Nel corso di una indagine l’Ufficio europeo antifrode (OLAF) ha scoperto frodi di dazi doganali per 2,2 miliardi di euro complessivi. Di questi, beni per circa 300 milioni di euro di dazi evasi sono passati attraverso le dogane slovacche a valori molto inferiori a quelli reali, pagando le tariffe doganali su valori tenuti artificiosamente bassi. Secondo gli esperti non è possibile che i funzionari doganali, e anche qualcuno a livello più alto, non abbiano capito che le fatture erano sottostimate. Dato che gli stati nazionali trattengono solo un quarto del valore dei dazi, mentre il 75% viene girato al bilancio dell’UE, Bruxelles potrebbe pretendere dalla Slovacchia il pagamento del maltolto. Nel corso di una conferenza stampa tenuta lunedì presso l’Amministrazione finanziaria (FS) slovacca, che comprende anche le autorità doganali, il presidente di FS František Imrecze ha affermato che al momento la Slovacchia non è stata invitata dalla Commissione europea a pagare tale somma, contestando il contenuto di un articolo apparso sul quotidiano Dennik N.

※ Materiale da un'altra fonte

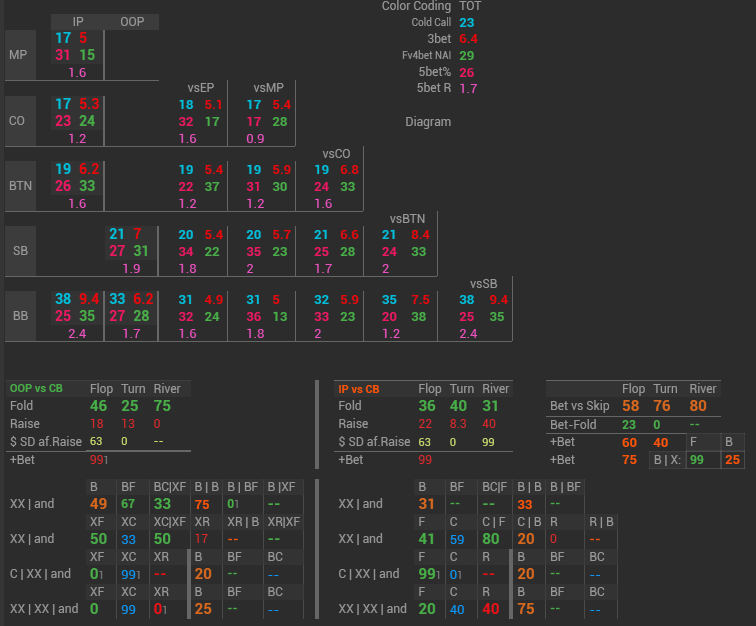Click the 5bet R legend value 1.7
Image resolution: width=756 pixels, height=626 pixels.
point(468,88)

FS non è tuttavia d’accordo con le modalità con le quali OLAF ha individuato la somma mancante, e considera la cifra menzionata del tutto ingiustificata. Imrecze dice che è in corso una discussione con l’autorità antifrode, che però non avrebbe fornito dettagli su valore e tipologia delle merci importate in Slovacchia dalla Cina. Si sa comunque che le frodi riguardano in particolare gli anni 2013 e 2014. A quel tempo l’autorità fiscale e doganale FS era guidata dall’attuale capo František Imrecze, e il vice era Dana Meager, attuale vice ministro delle Finanze. Ministro era, ed è ancora, Peter Kažimír (Smer-SD). Tutti negano qualsiasi illecito. Il nome di Imrecze è tra quelli di chi potrebbe sostituire Kažimír se questi passasse alla Banca centrale europea (BCE).

La Commissione europea al momento ha fatto sapere, rispondendo a una domanda del quotidiano Dennik N, che non ci sono procedure aperte contro la Slovacchia per questo caso, e l’importo non è ancora stato confermato da Bruxelles.

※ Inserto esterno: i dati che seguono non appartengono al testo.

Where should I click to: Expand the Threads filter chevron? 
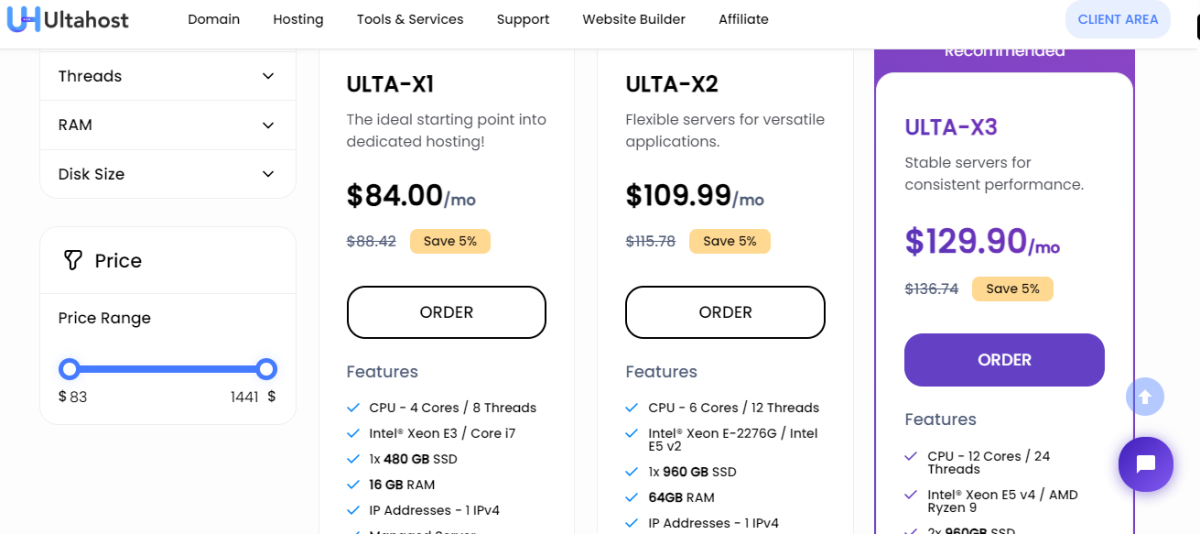[x=268, y=76]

OLAF avrebbe scoperto che grosse frodi nei settori tessile e calzaturiero, scrive Tasr, sono state realizzate da una banda ben organizzata sulla rotta marittima dalla Cina attraverso il porto tedesco di Amburgo, da dove i container venivano indirizzati verso altri paesi dell’Unione europea: Regno Unito, Slovacchia, Repubblica Ceca, Francia e Malta. Nelle operazioni con il Regno Unito sono state rilevate frodi che hanno portato a ben 1,9 miliardi di euro di dazi doganali non versati.